● **Task prompt**:
The reply should hold only the lines below from the one with "Instruction: Switch to the EVALUATE tab" to the end, each copied exactly.

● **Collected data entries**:
——

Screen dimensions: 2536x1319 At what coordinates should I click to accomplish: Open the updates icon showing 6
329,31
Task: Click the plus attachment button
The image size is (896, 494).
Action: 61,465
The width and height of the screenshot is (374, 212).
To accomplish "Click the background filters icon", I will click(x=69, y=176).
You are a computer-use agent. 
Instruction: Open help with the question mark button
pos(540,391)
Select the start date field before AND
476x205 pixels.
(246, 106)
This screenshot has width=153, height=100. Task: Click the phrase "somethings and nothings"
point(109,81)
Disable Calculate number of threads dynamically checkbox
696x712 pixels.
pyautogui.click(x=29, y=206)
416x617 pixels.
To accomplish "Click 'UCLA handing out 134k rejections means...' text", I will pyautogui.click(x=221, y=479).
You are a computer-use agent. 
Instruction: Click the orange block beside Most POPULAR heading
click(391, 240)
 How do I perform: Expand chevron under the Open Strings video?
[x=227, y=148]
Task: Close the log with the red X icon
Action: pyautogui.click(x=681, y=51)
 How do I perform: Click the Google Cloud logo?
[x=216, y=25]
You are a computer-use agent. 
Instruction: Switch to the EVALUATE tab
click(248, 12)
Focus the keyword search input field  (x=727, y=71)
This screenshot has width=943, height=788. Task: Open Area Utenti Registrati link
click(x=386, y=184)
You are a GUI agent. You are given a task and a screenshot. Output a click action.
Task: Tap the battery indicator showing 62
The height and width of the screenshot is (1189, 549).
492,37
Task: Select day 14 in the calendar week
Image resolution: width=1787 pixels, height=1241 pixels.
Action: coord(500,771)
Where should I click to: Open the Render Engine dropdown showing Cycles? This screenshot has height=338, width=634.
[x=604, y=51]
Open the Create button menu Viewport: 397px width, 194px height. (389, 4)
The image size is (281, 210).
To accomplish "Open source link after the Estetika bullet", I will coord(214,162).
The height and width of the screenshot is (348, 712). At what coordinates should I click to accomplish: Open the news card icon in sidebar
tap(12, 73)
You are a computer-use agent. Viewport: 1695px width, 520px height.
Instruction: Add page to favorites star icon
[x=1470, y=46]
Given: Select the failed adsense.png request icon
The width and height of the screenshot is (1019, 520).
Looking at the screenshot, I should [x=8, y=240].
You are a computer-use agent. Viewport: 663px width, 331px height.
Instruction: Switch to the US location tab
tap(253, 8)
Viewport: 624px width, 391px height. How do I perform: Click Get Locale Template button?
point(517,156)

——

● **The answer**:
Instruction: Switch to the EVALUATE tab
click(248, 12)
Focus the keyword search input field  (x=727, y=71)
This screenshot has width=943, height=788. Task: Open Area Utenti Registrati link
click(x=386, y=184)
You are a GUI agent. You are given a task and a screenshot. Output a click action.
Task: Tap the battery indicator showing 62
The height and width of the screenshot is (1189, 549).
492,37
Task: Select day 14 in the calendar week
Image resolution: width=1787 pixels, height=1241 pixels.
Action: coord(500,771)
Where should I click to: Open the Render Engine dropdown showing Cycles? This screenshot has height=338, width=634.
[x=604, y=51]
Open the Create button menu Viewport: 397px width, 194px height. (389, 4)
The image size is (281, 210).
To accomplish "Open source link after the Estetika bullet", I will coord(214,162).
The height and width of the screenshot is (348, 712). At what coordinates should I click to accomplish: Open the news card icon in sidebar
tap(12, 73)
You are a computer-use agent. Viewport: 1695px width, 520px height.
Instruction: Add page to favorites star icon
[x=1470, y=46]
Given: Select the failed adsense.png request icon
The width and height of the screenshot is (1019, 520).
Looking at the screenshot, I should [x=8, y=240].
You are a computer-use agent. Viewport: 663px width, 331px height.
Instruction: Switch to the US location tab
tap(253, 8)
Viewport: 624px width, 391px height. How do I perform: Click Get Locale Template button?
point(517,156)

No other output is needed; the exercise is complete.